Al Montegrappa da Nello , at the Piazza del Nettuno end of Via Montegrappa. Try the very Emilian antipasti, in which apiece prosciutto is described according to the town it comes from. There are around half a dozen non-meat dishes on the menu too. Closed Mon, throughout Aug, plus Sat & Sun in summer.

Nino’s , Via Volturno 9c (off Via dell’Indipendenza). Pizzeria that serves a good selection of pizzas as well as home-made pasta – try the lasagne. Closed Mon.

Pizzeria Antica Brunetti , Via Caduti di Cefalonia 5 (tel 051.234.441). An elegant old wood-panelled restaurant on two floors, handily located close to Piazza Maggiore, that specializes in fish and seafood dishes and pizza. Moderately priced. Closed Wed.

Pizzeria Ristorante di Porta Saragozza , Via Saragozza 7. Friendly and lively, serving enormous pizzas at moderate prices. Many gay clientele. Closed Wed.

Self-Service S. Lorenzo, Via S. Lorenzo 4. Convenient cafeteria/restaurant off Via Marconi, serving traditional Bolognese dishes. Closed Sat evenings.

Il Tarì , Via Collegio di Spagna 13. A trattoria and pizzeria featuring fish dishes, such as delicious spaghetti allo scoglio – with mussels and galletti mushrooms.
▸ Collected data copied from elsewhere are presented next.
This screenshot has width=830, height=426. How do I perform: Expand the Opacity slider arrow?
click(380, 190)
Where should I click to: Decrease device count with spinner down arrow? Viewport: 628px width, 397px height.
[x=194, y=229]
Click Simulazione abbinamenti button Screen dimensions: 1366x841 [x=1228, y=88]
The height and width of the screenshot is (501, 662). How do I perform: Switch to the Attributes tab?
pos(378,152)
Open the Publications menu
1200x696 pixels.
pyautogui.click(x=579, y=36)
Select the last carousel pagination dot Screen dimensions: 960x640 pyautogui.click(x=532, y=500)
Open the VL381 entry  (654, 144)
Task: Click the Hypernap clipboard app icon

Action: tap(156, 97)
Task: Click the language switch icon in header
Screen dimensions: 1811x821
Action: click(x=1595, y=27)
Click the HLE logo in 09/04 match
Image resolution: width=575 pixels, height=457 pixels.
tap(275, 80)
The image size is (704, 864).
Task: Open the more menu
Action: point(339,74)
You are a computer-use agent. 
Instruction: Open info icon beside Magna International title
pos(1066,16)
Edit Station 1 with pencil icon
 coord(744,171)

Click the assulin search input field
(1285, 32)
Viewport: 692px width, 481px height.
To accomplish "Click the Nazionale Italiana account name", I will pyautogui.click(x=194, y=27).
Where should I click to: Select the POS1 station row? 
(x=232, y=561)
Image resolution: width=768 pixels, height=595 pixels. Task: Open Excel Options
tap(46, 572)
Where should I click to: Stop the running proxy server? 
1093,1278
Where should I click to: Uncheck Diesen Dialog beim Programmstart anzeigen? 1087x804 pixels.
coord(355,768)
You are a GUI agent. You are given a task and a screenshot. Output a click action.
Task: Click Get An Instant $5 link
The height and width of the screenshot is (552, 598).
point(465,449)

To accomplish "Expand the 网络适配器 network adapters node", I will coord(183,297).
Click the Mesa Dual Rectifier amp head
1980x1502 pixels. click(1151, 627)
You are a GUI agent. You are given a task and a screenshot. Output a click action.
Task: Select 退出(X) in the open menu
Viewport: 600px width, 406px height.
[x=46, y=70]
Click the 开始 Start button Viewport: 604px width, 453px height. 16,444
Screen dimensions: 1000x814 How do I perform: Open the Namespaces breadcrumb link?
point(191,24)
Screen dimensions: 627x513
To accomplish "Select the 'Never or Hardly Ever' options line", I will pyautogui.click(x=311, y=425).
Enormous salads, too. Closed Thurs.

Teresina , Via Oberdan 4. A great family run restaurant serving regional dishes as well as very good southern Italian food, including fish (L50,000-60,000/25.83-30.99 for a full meal), with tables outside in summer. Closed Sun.

Da Vito , Via Mario Musolesi 9. (tel 051.349.809). Though difficult to find, this trattoria is famous throughout Bologna for its carpaccio (air-dried beef), served with brioche and cheese. Closed Wed.

Eating and Drinking

Bologna

Eating and drinking are the mainstays of Bolognese social life. Eating especially is important to the Bolognese: the city is known as “La Grassa” (“The Fat”), the result of a rich culinary tradition, and the emphasis on food here can be taken to extremes. People travel a long way to take at the top restaurants, which are said to be the best in Italy, and even the simplest restaurants and the many osterie often serve dishes of a very high standard. Certainly the demand of a fancy menu or elaborate decor shouldn’t rule out further investigation, and you should endeavour to try some local specialities while you’re here. Handmade lasagne, tagliatelle and tortellini (small, shaped pasta with a stuffing of ham, sausage, chopped chicken, pork and veal, eggs, nutmeg and parmesan) are excellent and regarded with great affection by residents of Bologna, to the extent that elaborate stories explain their origin: the first tortellini are said to have been prefabricated by a Bolognese innkeeper trying to re-create the beauty of Venus’s navel.